Darum geht es in Juli Zehs “Leere Herzen”
Deutschland 2025: Angela Merkel hat unter Tränen abgedankt. Ihre Regierung wurde hinweggefegt von der BBB - der “Besorgten Bürger Bewegung”. Die neue Chefin Deutschlands ist ebenfalls ein Frau: Regula Dryer. Flankiert wird sie von ihrer Innenministerin Wagenknecht. Ja, die Wagenknecht. Stück für Stück macht sich das Duo an den Abbau der Demokratie. Föderalismus? Zu teuer, braucht ohnehin kein Mensch. Drei Verfassungsrichter sollten ja vollauf genügen, die restlichen dreizehn können weg. Und die 5-Prozent-Hürde wird um zehn Prozent angehoben, zur Sicherheit. Medien? Weitgehend auf allen Kanälen gleichgeschaltet und auf den Smartphones vorinstalliert.
Deutschland befindet sich damit voll im internationalen Trend. Die EU zerfällt, nach Großbritannien verlässt nun auch Frankreich die Union. Die USA und Russland erklären die Uno für obsolet. Jeder für sich und seinen Möglichkeiten. Solidarität ist ein Auslaufmodell.

▶ Bereitgestellte Datensätze:
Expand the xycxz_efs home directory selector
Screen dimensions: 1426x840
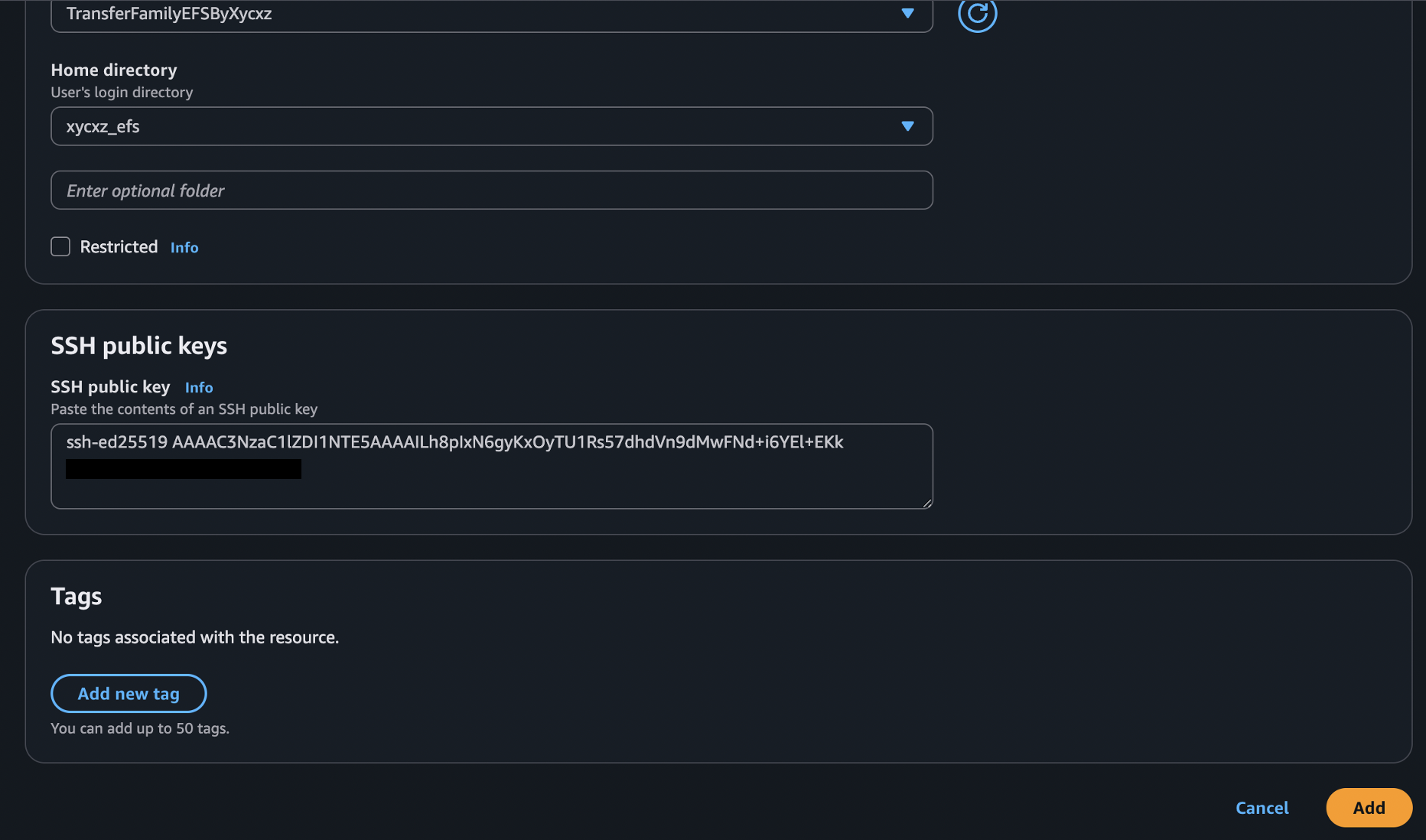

--

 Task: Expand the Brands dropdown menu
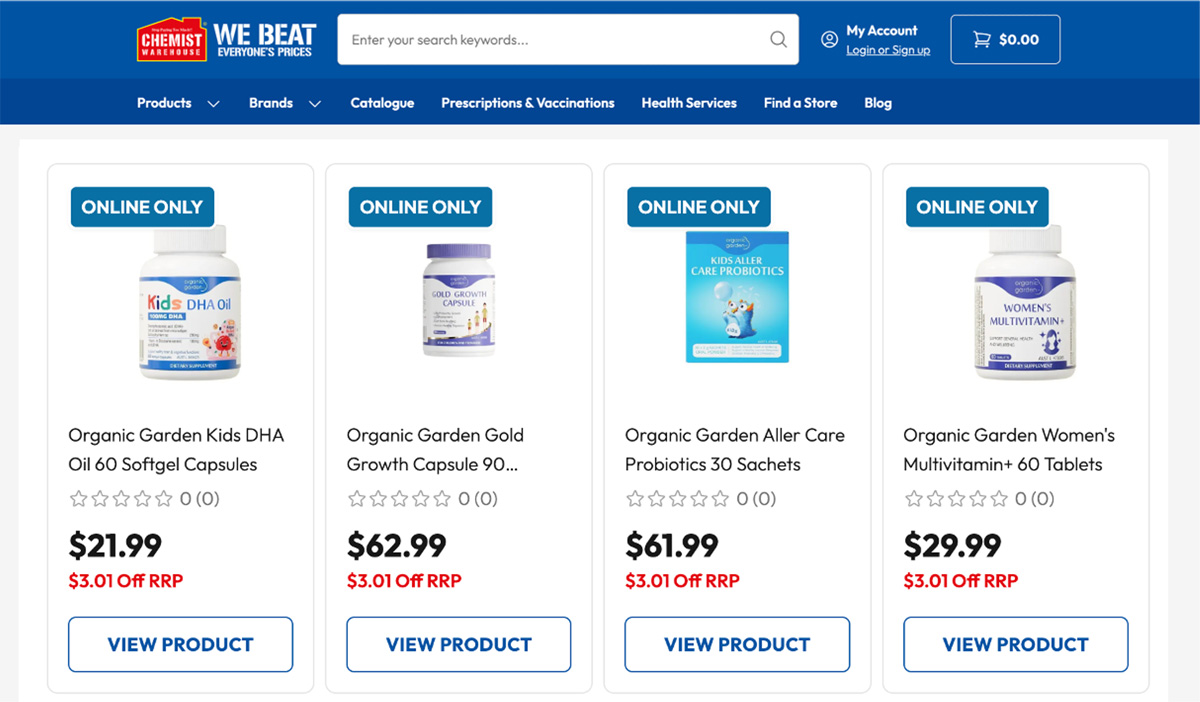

▶ Schriftliche Aufgabe 1:
Wer ist laut dem Textauszug über „Leere Herzen“ die neue Chefin Deutschlands?
▶ Schriftliche Aufgabe 2:
Liste alle Staaten auf, die im Textauszug über „Leere Herzen“ genannt werden.
▶ Schriftliche Aufgabe 3:
Setze den Textauszug über „Leere Herzen“ bitte nach seinem letzten Satz fort.

▶ Endergebnis 1:
Regula Dryer.

▶ Endergebnis 2:
Deutschland, Großbritannien, Frankreich, die USA, Russland

▶ Endergebnis 3:
Die Autorin lässt von der ersten Minute keinen Zweifel daran, wen sie für den Schuldigen dieser Entwicklung hält: “Seht her. Das seid ihr”. Die heutige Generation der 25 bis 45 Jährigen. Satt, bequem, nur am eigenen Fortkommen in der eigenen kleinen Welt interessiert. Das Desinteresse am politischen und gesellschaftlichen Diskurs hat die BBB emporsteigen lassen. Sollen die da oben doch machen, solange mein Leben ungestört vor sich hinlaufen kann.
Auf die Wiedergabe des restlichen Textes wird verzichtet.